INSTRUCTIONS FOR THE TASK: Can you copy the records verbatim, from the first line up to and including the line that contains "point(1395,272)"?

>> Begin

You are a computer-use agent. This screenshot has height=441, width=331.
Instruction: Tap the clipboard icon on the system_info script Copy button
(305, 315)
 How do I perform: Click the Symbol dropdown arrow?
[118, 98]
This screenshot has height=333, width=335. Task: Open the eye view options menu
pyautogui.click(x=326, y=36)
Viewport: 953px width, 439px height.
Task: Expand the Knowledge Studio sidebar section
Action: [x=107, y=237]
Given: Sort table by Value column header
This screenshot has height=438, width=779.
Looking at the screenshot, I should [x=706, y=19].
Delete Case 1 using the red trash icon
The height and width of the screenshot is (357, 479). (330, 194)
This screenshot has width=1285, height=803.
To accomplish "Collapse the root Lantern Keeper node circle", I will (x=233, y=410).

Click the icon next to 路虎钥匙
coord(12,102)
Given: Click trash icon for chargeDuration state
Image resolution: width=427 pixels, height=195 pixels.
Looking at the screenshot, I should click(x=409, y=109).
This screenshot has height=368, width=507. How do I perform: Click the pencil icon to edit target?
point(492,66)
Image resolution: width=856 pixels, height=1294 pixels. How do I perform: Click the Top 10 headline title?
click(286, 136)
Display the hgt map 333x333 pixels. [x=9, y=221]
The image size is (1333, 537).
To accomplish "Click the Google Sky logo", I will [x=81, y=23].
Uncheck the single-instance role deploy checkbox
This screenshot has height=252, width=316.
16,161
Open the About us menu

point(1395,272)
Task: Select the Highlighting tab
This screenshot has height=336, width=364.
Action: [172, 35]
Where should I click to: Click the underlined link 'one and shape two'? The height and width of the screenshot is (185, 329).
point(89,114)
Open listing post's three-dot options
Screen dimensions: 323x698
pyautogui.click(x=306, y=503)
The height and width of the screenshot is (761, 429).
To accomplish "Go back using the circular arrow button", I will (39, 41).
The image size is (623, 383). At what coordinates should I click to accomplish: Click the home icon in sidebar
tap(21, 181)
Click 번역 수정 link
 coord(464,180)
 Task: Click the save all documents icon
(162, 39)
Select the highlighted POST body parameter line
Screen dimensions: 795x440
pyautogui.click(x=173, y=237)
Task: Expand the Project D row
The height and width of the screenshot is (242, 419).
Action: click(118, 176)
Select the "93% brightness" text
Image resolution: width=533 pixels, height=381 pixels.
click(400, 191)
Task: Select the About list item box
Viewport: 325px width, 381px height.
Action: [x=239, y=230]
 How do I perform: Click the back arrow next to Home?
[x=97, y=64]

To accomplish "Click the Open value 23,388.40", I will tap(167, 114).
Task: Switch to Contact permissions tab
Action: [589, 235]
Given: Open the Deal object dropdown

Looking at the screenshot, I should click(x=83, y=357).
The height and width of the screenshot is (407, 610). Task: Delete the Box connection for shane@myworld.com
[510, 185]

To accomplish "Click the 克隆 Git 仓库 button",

>> End

ANSWER TO THE TASK:
You are a computer-use agent. This screenshot has height=441, width=331.
Instruction: Tap the clipboard icon on the system_info script Copy button
(305, 315)
 How do I perform: Click the Symbol dropdown arrow?
[118, 98]
This screenshot has height=333, width=335. Task: Open the eye view options menu
pyautogui.click(x=326, y=36)
Viewport: 953px width, 439px height.
Task: Expand the Knowledge Studio sidebar section
Action: [x=107, y=237]
Given: Sort table by Value column header
This screenshot has height=438, width=779.
Looking at the screenshot, I should [x=706, y=19].
Delete Case 1 using the red trash icon
The height and width of the screenshot is (357, 479). (330, 194)
This screenshot has width=1285, height=803.
To accomplish "Collapse the root Lantern Keeper node circle", I will (x=233, y=410).

Click the icon next to 路虎钥匙
coord(12,102)
Given: Click trash icon for chargeDuration state
Image resolution: width=427 pixels, height=195 pixels.
Looking at the screenshot, I should click(x=409, y=109).
This screenshot has height=368, width=507. How do I perform: Click the pencil icon to edit target?
point(492,66)
Image resolution: width=856 pixels, height=1294 pixels. How do I perform: Click the Top 10 headline title?
click(286, 136)
Display the hgt map 333x333 pixels. [x=9, y=221]
The image size is (1333, 537).
To accomplish "Click the Google Sky logo", I will [x=81, y=23].
Uncheck the single-instance role deploy checkbox
This screenshot has height=252, width=316.
16,161
Open the About us menu

point(1395,272)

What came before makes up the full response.